▶ [How to complete this task]: Each line from the line containing "Image resolution: width=924" through the last line of the entries is to be reproduced exactly as it stands.

▶ [Data to process]:
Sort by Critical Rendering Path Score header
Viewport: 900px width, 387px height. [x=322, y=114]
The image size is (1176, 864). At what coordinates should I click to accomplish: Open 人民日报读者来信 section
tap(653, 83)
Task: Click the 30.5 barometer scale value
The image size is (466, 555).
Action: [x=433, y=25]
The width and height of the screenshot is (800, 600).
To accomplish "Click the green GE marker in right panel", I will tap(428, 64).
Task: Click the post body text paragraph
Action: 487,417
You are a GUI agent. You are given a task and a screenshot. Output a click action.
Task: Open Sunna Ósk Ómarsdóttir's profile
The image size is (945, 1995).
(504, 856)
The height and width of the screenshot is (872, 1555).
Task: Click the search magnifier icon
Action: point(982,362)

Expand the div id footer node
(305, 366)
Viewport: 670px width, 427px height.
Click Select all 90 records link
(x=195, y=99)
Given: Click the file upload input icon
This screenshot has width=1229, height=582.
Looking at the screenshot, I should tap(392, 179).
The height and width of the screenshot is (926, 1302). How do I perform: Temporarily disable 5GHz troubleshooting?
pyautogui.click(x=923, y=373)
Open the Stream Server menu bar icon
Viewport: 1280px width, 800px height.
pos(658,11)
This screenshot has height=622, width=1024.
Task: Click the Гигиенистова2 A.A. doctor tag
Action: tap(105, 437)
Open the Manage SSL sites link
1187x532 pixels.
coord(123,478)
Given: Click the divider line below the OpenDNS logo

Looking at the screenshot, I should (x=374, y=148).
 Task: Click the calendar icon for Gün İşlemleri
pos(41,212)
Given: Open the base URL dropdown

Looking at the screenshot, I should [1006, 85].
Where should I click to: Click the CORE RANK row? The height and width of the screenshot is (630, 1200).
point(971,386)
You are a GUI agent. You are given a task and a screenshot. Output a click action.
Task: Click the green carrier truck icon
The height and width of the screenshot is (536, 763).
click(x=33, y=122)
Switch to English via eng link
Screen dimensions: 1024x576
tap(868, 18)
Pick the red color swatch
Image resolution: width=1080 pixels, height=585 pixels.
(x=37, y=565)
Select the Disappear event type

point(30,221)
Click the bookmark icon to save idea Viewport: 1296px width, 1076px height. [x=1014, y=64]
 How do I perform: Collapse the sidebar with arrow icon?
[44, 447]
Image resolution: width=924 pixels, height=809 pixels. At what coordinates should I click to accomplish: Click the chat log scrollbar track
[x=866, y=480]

▶ [Answer to the problem]:
Image resolution: width=924 pixels, height=809 pixels. At what coordinates should I click to accomplish: Click the chat log scrollbar track
[x=866, y=480]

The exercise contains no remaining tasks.